ISABEL BISHOP: [Yes].
CYNTHIA NADELMAN: In a way I'm thinking maybe we should get into the actual technique and the actual painting at another time so we can start fresh talking about paintings, but maybe talk about the situation and the atmosphere right now. We can also stop off pretty soon. You might be getting kind of tired. One other think I was wondering about is the influence of photography at that point. Were you interested in photography?
ISABEL BISHOP: No. Photography was a technical skill, but no direct relation to art.

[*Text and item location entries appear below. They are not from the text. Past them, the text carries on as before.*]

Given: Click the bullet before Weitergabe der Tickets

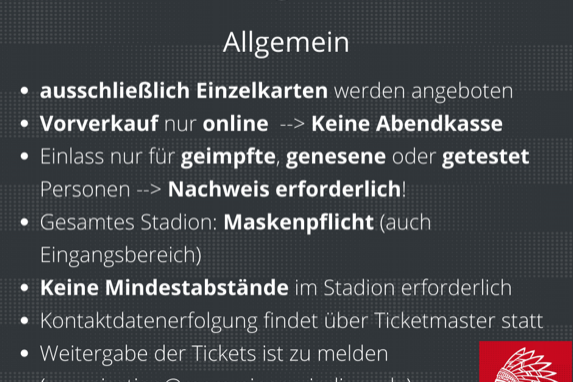Looking at the screenshot, I should tap(24, 353).
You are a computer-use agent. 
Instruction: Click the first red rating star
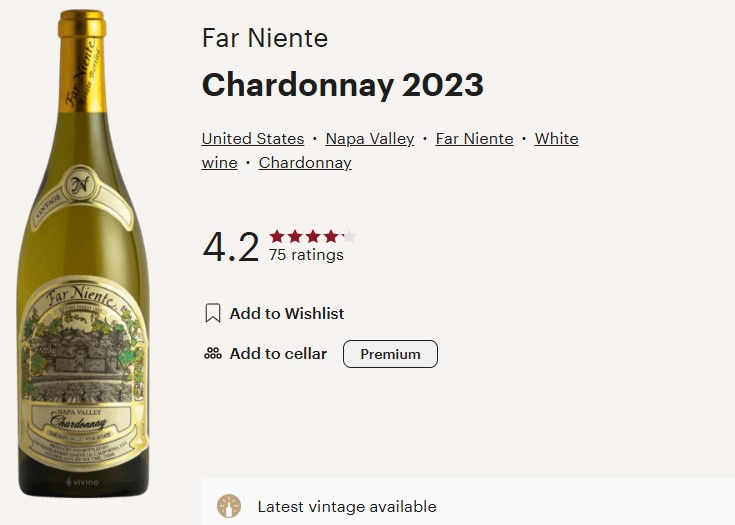(x=277, y=237)
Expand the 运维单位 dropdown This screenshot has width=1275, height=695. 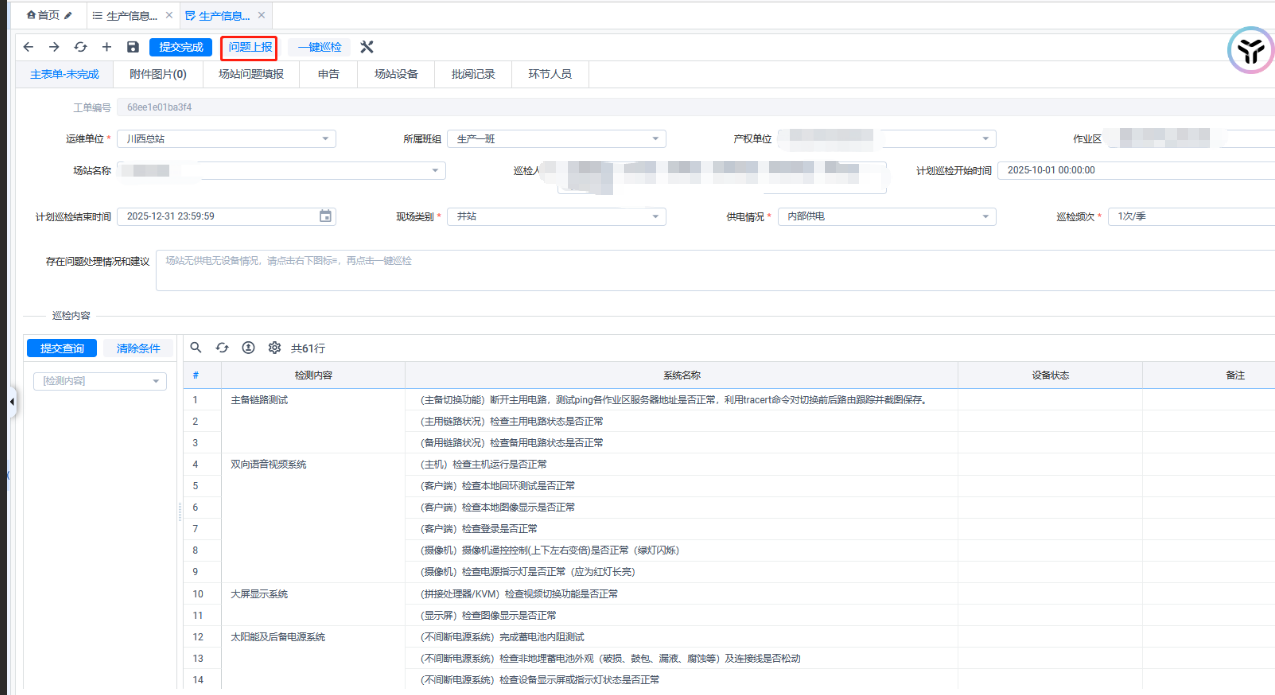click(326, 139)
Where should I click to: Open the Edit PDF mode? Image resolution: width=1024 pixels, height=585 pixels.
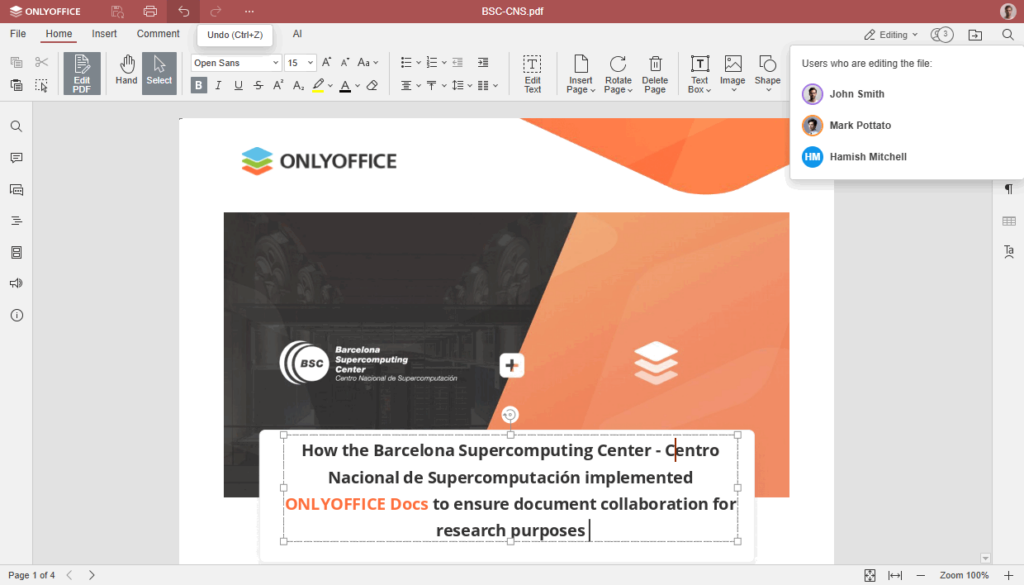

CYNTHIA NADELMAN: And to use it even as an aid to memory. Of course there weren't such things as snap shots. That didn't happen in those days. The photograph was a very elaborate thing to get, I guess. It didn't seem as if it was something that could become useful as an aid to memory or something like that?
ISABEL BISHOP: Yes, it did.
CYNTHIA NADELMAN: But only as that, in other words? Yes, that's actually what I meant. Photography's role in painting as a way of looking at the world. Is there a sense of that you had at that point?
ISABEL BISHOP: What would be an example?
CYNTHIA NADELMAN: I was thinking of very early things like motion studies.
ISABEL BISHOP: Those were wonderful.
CYNTHIA NADELMAN: Muybridge or even Eakins. Did you find that was interesting?
ISABEL BISHOP: [Yes]. I had a tape of Eakins.
CYNTHIA NADELMAN: A videotape?
ISABEL BISHOP: [Yes].
CYNTHIA NADELMAN: It's interesting how on TV more and more art shows and programs, et cetera, are being shown on the air.
ISABEL BISHOP: Oh, yes.
CYNTHIA NADELMAN: It's interesting how it captures that. In the news last night they had a photograph of the Van Gogh Irises. The colors are not like Van Gogh's, but they're very bright. It's sort of interesting.
ISABEL BISHOP: Photography is a very fascinating thing.
CYNTHIA NADELMAN: Right. Speaking of Eakins or photography or whatever, but is he someone whose work as far as American artists . . . is he one of your favorites?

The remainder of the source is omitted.